Convention du 15 novembre 2024 relative à l'assurance chômage

Voir le sommaire

Convention du 15 novembre 2024 relative à l'assurance chômage

Article 4

En vigueur

Contributions. Ressources

§ 1er. Contributions d'assurance chômage

Les contributions des employeurs mentionnées à l'article L. 5422-9 du code du travail et destinées à la couverture des dépenses relatives au régime d'assurance chômage sont assises sur les rémunérations dans la limite de 4 fois le plafond du régime général d'assurance vieillesse de la sécurité sociale prévu par l'article L. 241-3 du code de la sécurité sociale.

La contribution exceptionnelle temporaire prévue par l'article 4 de la convention du 14 avril 2017 est supprimée. Par conséquent, le taux des contributions à la charge des employeurs est fixé à 4,00 %.

Pour les employeurs et les salariés intermittents relevant des professions du cinéma, de l'audiovisuel, de la diffusion et du spectacle, les taux de contributions spécifiques sont fixés par les annexes VIII et X au règlement général annexé.
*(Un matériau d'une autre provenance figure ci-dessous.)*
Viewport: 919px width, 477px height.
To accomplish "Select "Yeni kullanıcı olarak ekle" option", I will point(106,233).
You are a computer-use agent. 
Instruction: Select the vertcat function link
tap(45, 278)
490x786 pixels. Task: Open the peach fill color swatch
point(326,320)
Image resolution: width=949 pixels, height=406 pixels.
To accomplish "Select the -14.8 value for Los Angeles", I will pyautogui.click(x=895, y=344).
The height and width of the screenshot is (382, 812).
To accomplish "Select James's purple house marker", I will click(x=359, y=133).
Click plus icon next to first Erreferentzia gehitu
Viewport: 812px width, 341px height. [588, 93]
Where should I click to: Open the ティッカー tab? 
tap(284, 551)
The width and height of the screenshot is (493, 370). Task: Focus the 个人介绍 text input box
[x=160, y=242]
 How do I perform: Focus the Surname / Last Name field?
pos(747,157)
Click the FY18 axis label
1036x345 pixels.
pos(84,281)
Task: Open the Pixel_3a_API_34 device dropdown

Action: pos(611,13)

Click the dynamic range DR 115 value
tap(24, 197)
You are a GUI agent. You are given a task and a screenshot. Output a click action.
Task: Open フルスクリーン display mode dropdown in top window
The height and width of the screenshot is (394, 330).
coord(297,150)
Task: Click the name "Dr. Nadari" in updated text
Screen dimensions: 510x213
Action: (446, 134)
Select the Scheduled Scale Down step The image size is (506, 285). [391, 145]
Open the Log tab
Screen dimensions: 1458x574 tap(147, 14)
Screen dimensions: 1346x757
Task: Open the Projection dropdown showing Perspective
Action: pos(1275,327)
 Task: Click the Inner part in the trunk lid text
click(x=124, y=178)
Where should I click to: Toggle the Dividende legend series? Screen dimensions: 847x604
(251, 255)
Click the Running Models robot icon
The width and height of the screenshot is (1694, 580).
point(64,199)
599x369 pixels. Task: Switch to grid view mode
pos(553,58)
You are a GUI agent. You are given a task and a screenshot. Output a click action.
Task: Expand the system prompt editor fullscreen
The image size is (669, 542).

§ 2. Modulation du taux de contribution à l'assurance chômage

Afin d'inciter les entreprises à allonger la durée des contrats de travail et éviter un recours excessif aux contrats courts, un dispositif de modulation des contributions patronales d'assurance chômage est prévu. Il s'applique aux entreprises de onze salariés et plus relevant d'un secteur d'activité à taux de séparation très élevé.

Les modulations du taux de contribution à la charge des employeurs, prévues par les dispositions des articles 50.2 à 51 du règlement d'assurance chômage annexé au décret n° 2019-797 du 26 juillet 2019 relatif au régime d'assurance chômage, demeurent applicables jusqu'au 31 août 2025.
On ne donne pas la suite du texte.